Ela teria, inclusive, certa preferência por genitais masculinos fritos, grelhados, ou cozidos com legumes. Toda vez que a profetiza capturava um espécime do sexo masculino em suas muitas batalhas empreendidas contra as tribos selvagens que habitavam as Grandes Colinas, ela chegava a apalpar com carinho desmedido a volumosa genitália do macho escravizado.
Seus olhos brilhavam um brilho intenso, num misto de crueldade e gula, enquanto o pênis acariciado com tanta má intenção crescia assustadoramente na sua pequenina e sangrenta mão branca.
“Hoje teremos um banquete especial”, festejavam os generais do seu imenso exército de fanáticos seguidores que não comiam carne humana, é certo, mas que gostavam de se masturbar assistindo sua profetiza devorar gordos testículos de guerreiros mortos.
Baby teria sido morta em uma batalha, mas o seu corpo jamais chegou a ser encontrado.
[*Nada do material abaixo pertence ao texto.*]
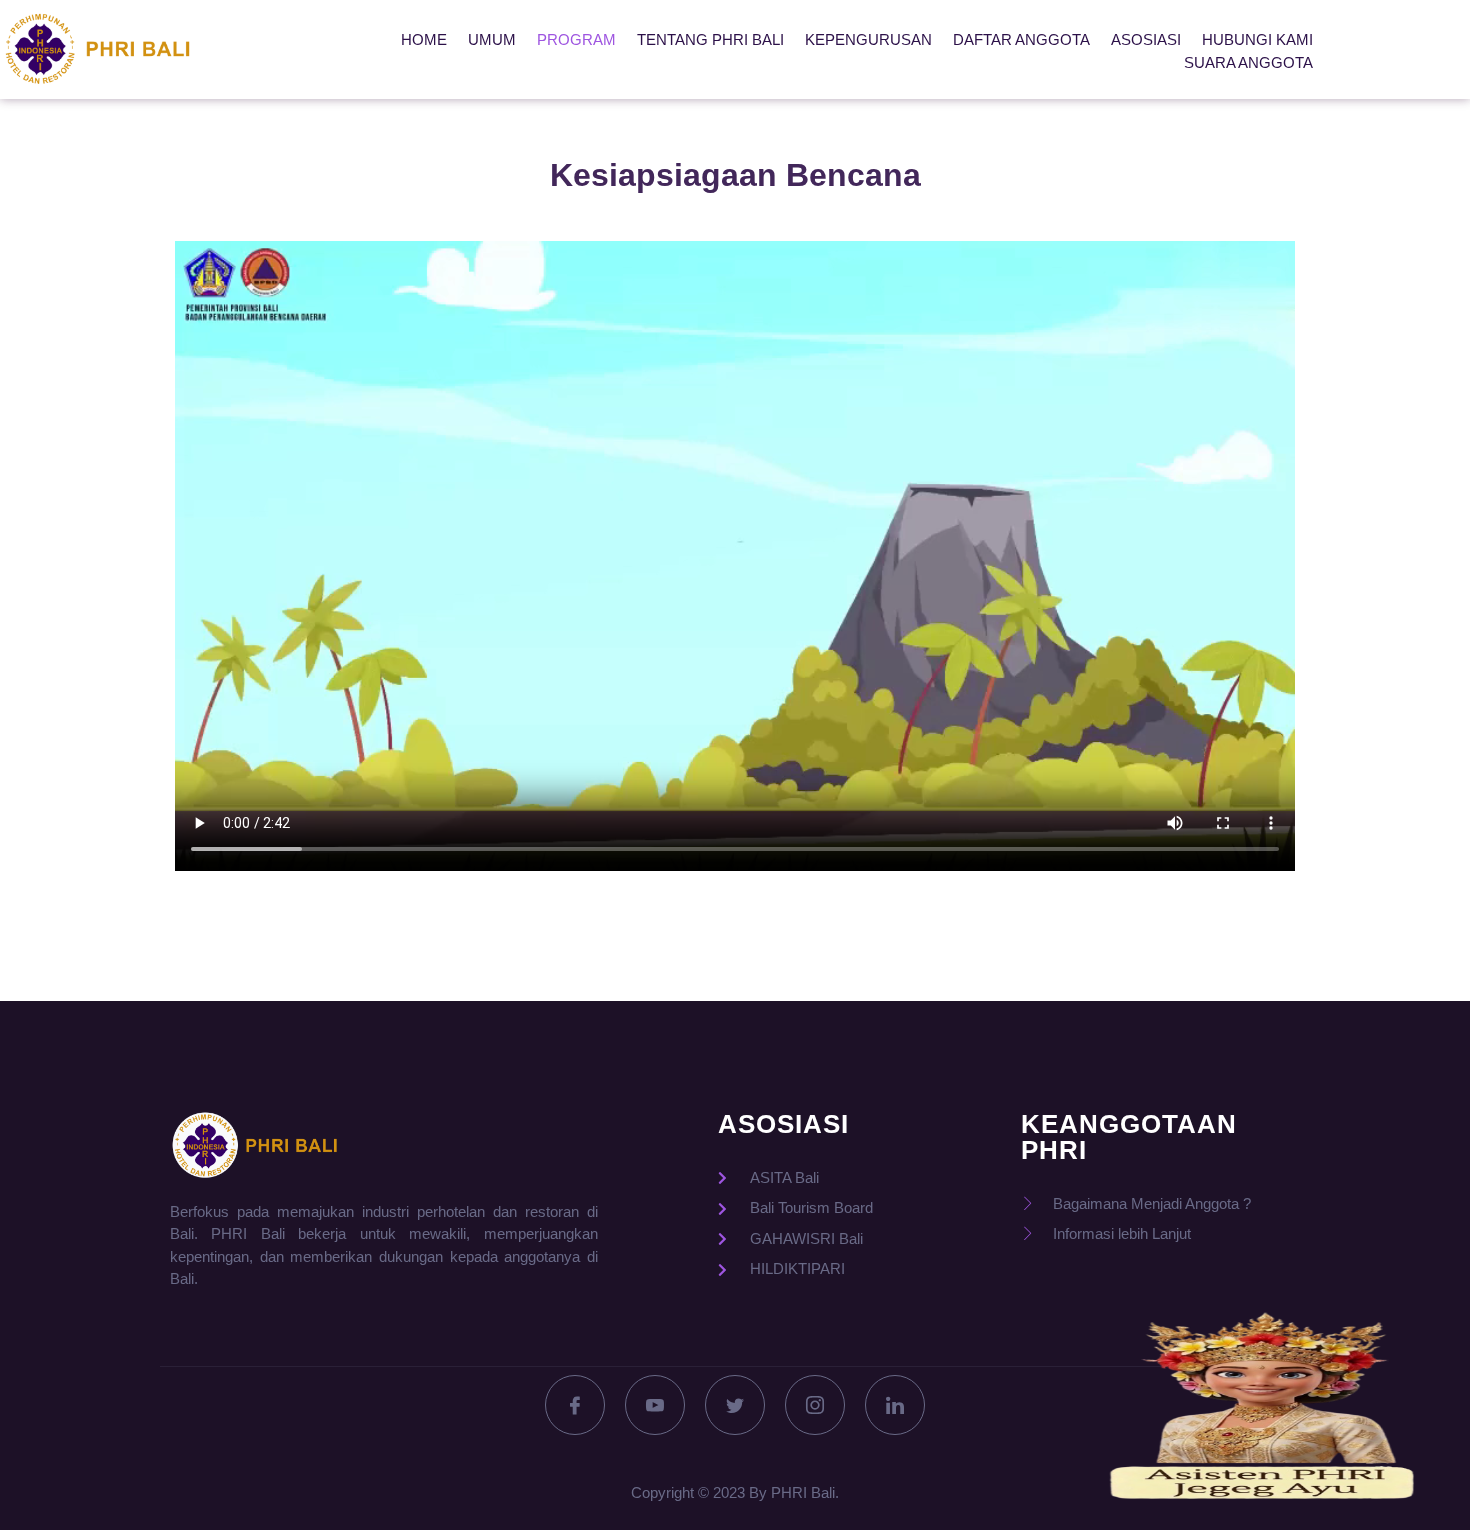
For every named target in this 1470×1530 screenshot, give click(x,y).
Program (576, 39)
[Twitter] (735, 1405)
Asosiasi (1146, 39)
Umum (492, 39)
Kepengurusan (868, 39)
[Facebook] (575, 1405)
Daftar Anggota (1021, 39)
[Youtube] (655, 1405)
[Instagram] (815, 1405)
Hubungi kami (1257, 39)
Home (424, 39)
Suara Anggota (1248, 62)
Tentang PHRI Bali (710, 39)
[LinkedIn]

Depois disto, seus guerreiros se dispersaram e tornaram-se pastores no Egito Antigo.
Abdias Bitola, 1100 - 1201.
Abdias Bitola foi um ermitão idiota e mesquinho que habitou as montanhas intransponíveis e a árida terra do hoje Turcomenistão. Não tinha discípulos, nem mulheres e muito menos filhos ou parentes que o acompanhassem. Ninguém suportava viver ao seu lado por mais de alguns minutos. Ele era simplesmente odioso.
Segundo os manuscritos encontrados às margens do Mar da China, ele viveu odiado e desprezado pelos seus discípulos durante 101 anos.
Morreu depois de jejuar trinta dias e trinta noites sem dizer o motivo do sacrifício.
A última de suas muitas bobagens, disseram os seus contemporâneos desrespeitosos ao deixarem o seu corpo apodrecer solitário no deserto.
Diz a lenda que nem mesmo os abutres e os ratos quiseram devorar a sua carcaça imunda.”